La Muerte

No necesito reloj para contar las horas, tampoco el cielo ni sus astros, el tic- tac de un reloj roto resuena en mi cabeza al ritmo de una marcha fúnebre. Huelo la muerte, deslizándose hasta mi celda, esperando el momento justo para saltar sobre mí. Las ansias enfermizas y morbosas de ver unos ojos mirar al vacío la consumen.

La puerta se abre con un crujido, el olor a polvo y a flores marchitas inunda la mazmorra, me estremezco ante el familiar hedor de los cementerios. No me muevo, no respiro, el miedo me atenaza. No temo a la muerte en sí, sino el momento de morir, el acto que sesgará el fino hilo de la vida. No quiero vivirlo, solo acabar, dejar de existir sin ser consciente de ello.

Unos guardias entran y me arrastran hacia fuera, mientras ella, gozosa, me sigue en silencio escondida entre las sombras.

El sol se pierde entre las montañas cuando me arrastran hacia la tarima, una figura encapuchada me aguarda, hacha en mano.

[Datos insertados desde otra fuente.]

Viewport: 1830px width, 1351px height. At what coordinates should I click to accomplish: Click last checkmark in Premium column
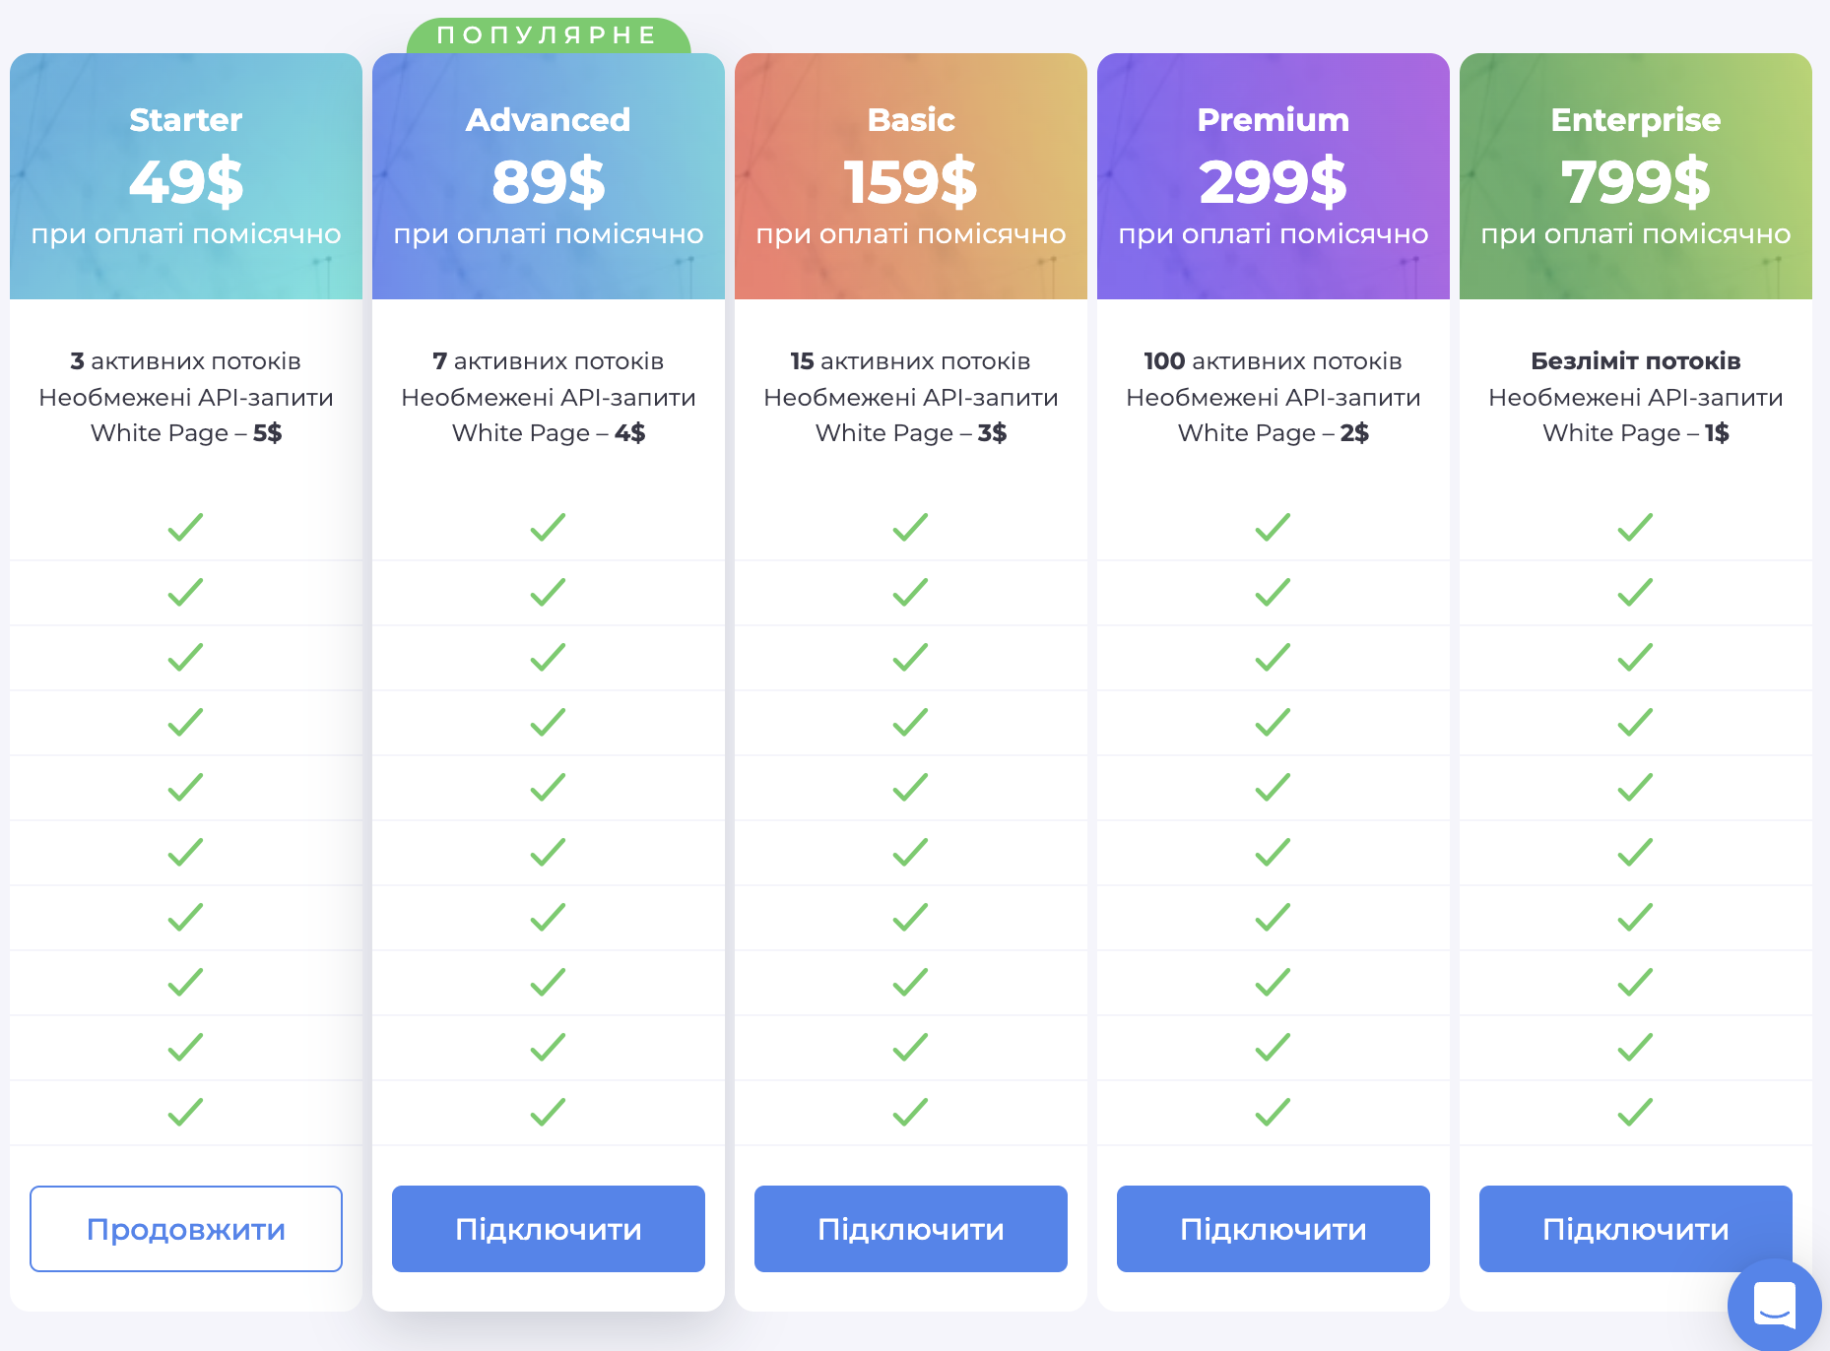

Apoyan mi cabeza sobre un tronco cortado; con miedo pueril cierro los parpados, pero unas manos gélidas y pálidas como la nieve hacen que vuelvan a abrirlos. Su hermoso rostro hecho de deseos y quimeras, se inclina sobre el mío, por el rabillo del ojo alcanzo a ver un reflejo plateado acercarse a mí. Ella se apresura a presionar sus labios contra los míos, y en un instante, todo termina. Como una obra de teatro, se despiden los actores, se baja el telón y se apagan las luces, mientras el público, feliz en su ignorancia, aplaude el fin de la obra.